On October 25, 2021, Cash announced his retirement after sixteen seasons with the United States men's national ice sledge hockey team. He finished his career with three Winter Paralympic Games gold medals and five World Championships gold medals. He won 119 of the 159 games he appeared in, racking up a career 1.22 goals against average (GAA) and .898 save percentage.
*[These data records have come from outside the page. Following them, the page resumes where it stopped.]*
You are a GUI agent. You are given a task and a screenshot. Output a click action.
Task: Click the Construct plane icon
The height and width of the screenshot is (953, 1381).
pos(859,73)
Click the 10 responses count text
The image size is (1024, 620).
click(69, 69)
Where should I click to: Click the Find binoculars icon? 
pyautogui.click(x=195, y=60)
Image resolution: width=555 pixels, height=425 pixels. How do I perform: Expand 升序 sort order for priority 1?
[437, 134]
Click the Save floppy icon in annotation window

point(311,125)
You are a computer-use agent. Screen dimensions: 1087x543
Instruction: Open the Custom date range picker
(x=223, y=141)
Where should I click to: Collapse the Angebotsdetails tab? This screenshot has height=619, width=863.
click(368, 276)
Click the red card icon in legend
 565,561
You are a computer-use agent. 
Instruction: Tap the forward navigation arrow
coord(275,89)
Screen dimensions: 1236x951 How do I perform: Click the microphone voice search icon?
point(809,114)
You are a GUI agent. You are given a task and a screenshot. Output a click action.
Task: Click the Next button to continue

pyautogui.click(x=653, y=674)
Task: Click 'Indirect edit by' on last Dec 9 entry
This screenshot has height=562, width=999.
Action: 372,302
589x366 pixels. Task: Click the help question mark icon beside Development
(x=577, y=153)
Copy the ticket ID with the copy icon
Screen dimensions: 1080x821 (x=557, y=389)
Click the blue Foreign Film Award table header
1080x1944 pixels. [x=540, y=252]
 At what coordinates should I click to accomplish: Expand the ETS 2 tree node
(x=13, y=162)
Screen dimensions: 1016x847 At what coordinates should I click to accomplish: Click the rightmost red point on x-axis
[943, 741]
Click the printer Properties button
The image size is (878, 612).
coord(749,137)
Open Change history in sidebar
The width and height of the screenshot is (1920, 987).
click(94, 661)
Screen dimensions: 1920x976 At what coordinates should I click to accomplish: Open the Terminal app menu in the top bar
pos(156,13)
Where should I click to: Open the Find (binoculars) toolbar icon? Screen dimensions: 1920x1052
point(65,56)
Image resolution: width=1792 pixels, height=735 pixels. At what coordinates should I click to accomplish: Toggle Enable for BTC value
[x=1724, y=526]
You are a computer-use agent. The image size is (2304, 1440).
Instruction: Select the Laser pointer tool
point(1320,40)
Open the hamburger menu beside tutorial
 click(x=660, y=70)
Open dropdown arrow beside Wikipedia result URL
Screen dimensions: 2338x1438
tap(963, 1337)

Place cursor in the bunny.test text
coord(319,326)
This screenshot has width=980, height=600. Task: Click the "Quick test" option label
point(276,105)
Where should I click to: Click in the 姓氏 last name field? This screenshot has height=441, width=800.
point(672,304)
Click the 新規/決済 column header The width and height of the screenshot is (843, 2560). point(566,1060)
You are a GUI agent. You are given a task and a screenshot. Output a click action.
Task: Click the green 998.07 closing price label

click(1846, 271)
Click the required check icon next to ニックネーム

In 40 games played at the World Championship level, he won 33 of his 40 contests, recording 15 shutouts and helping the US become the first country to win back-to-back gold medals.

==Personal life==
Cash's right leg was amputated when he was 3 years old as a result of a form of bone cancer called osteosarcoma. Cash was a 2007 graduate of Ritenour High School in Saint Louis, Missouri, where he played goalie for the full-sided ice hockey team. From 2004 to 2011, he was a member of the Disabled Athlete Sports Association Junior Blues Sled Hockey club.